EXERCISE DETAILS: Output the exact lines that start at the one containing "1154x792 pixels. Task: Click" and continue to the last line of the entries below; do not output pictures.

Pixel coordinate grounding data
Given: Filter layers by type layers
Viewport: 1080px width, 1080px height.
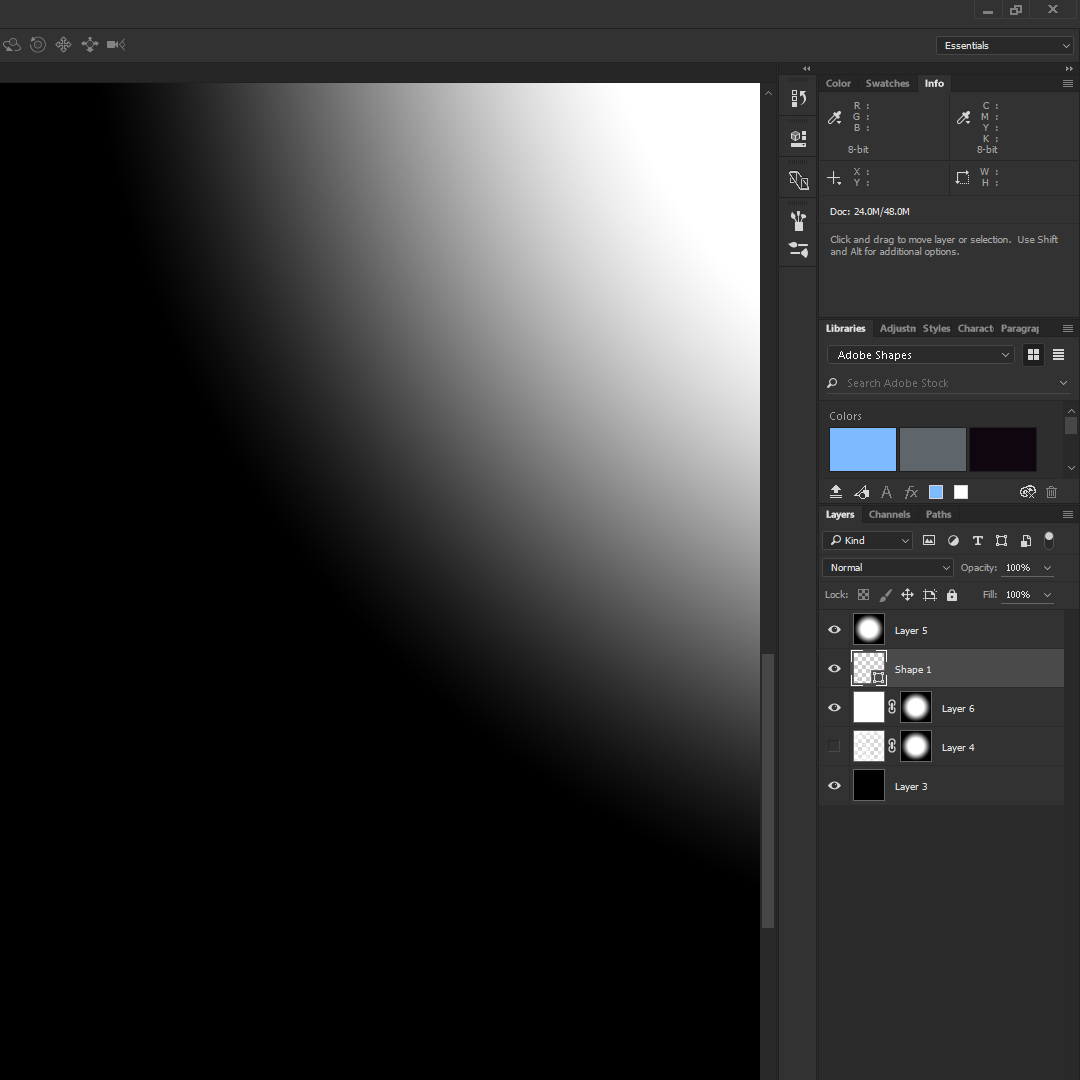Looking at the screenshot, I should click(x=977, y=540).
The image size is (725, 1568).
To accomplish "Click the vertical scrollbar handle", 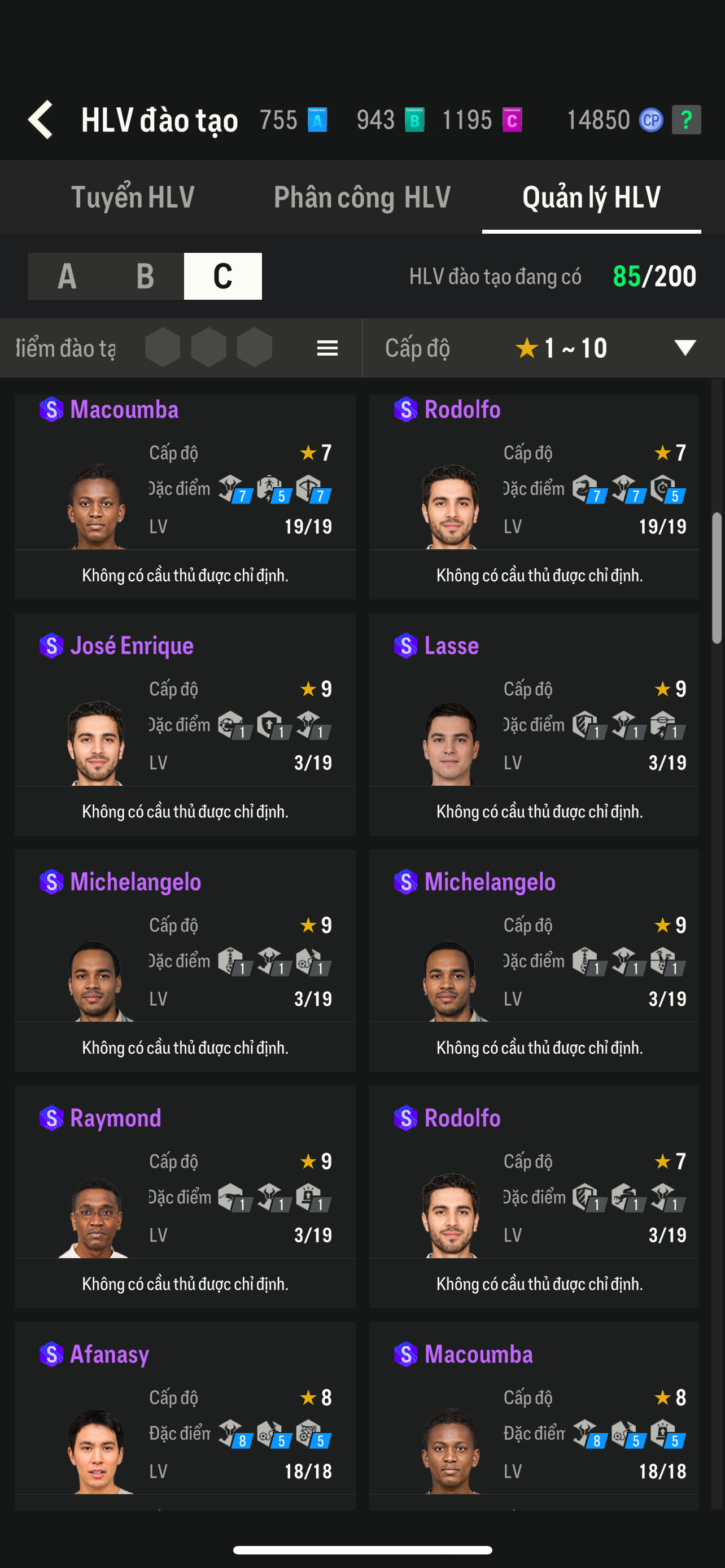I will (717, 577).
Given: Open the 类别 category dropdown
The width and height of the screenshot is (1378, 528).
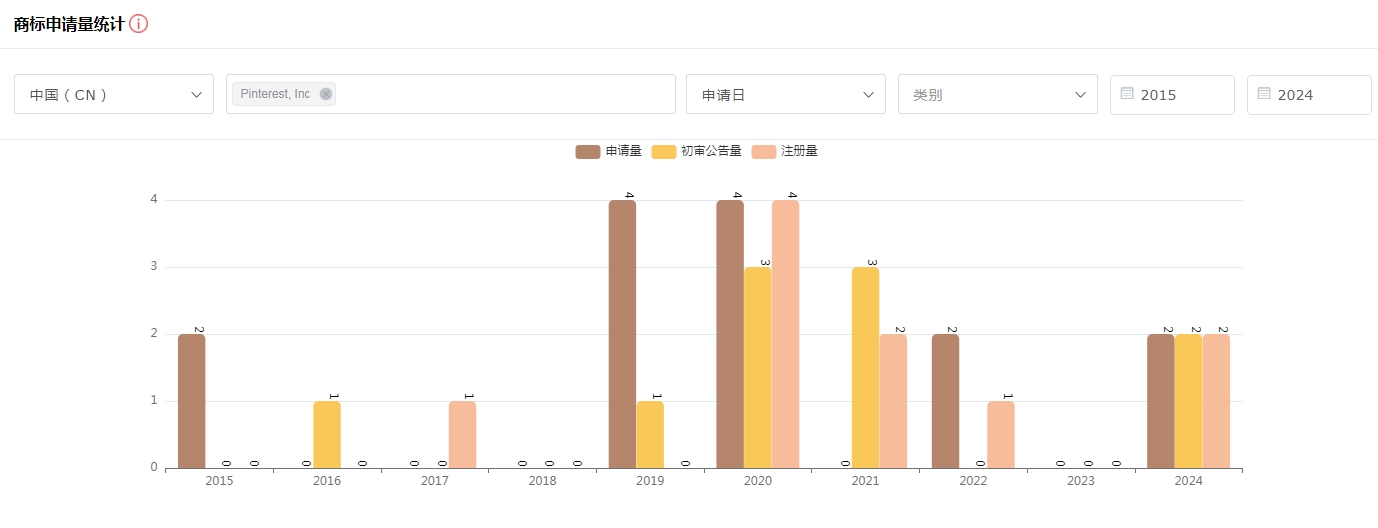Looking at the screenshot, I should coord(997,94).
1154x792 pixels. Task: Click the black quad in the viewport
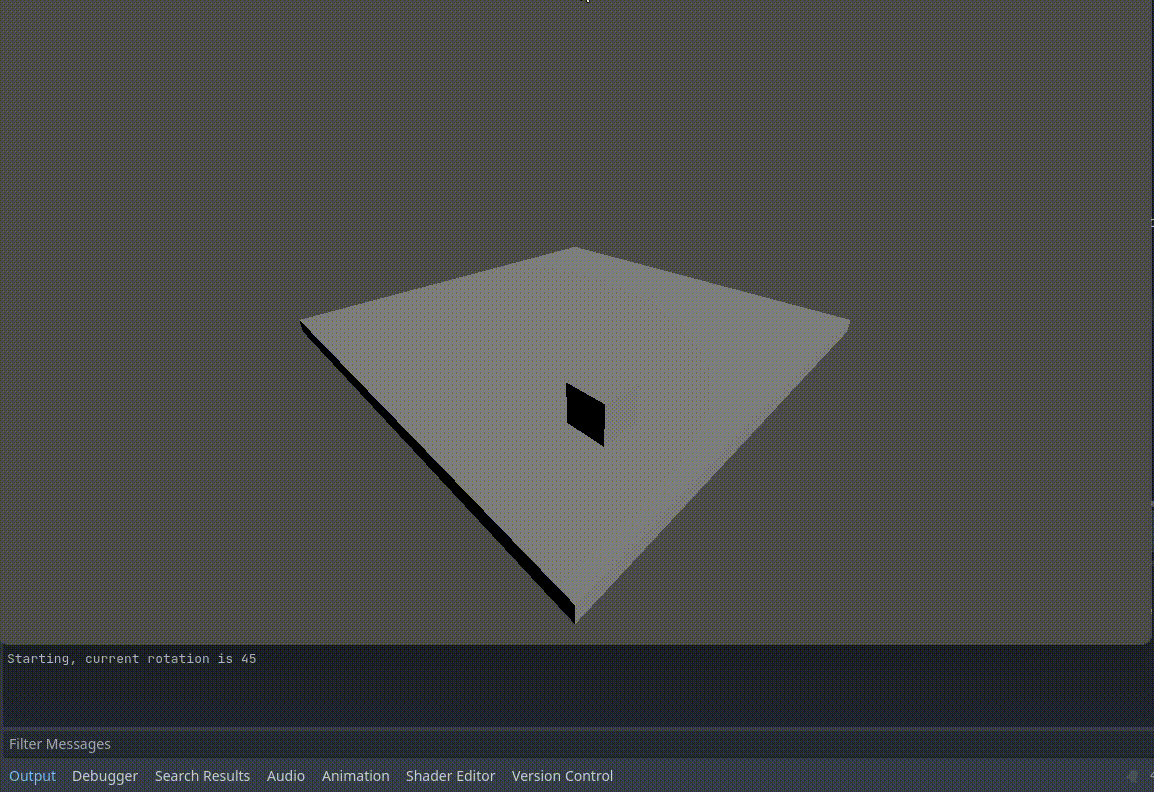coord(586,413)
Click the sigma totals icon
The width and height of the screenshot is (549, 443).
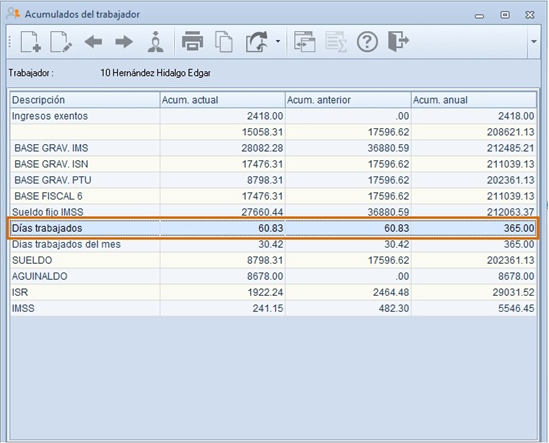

OUTPUT:
1154x792 pixels. Task: Click the black quad in the viewport
coord(586,413)
Click the sigma totals icon
The width and height of the screenshot is (549, 443).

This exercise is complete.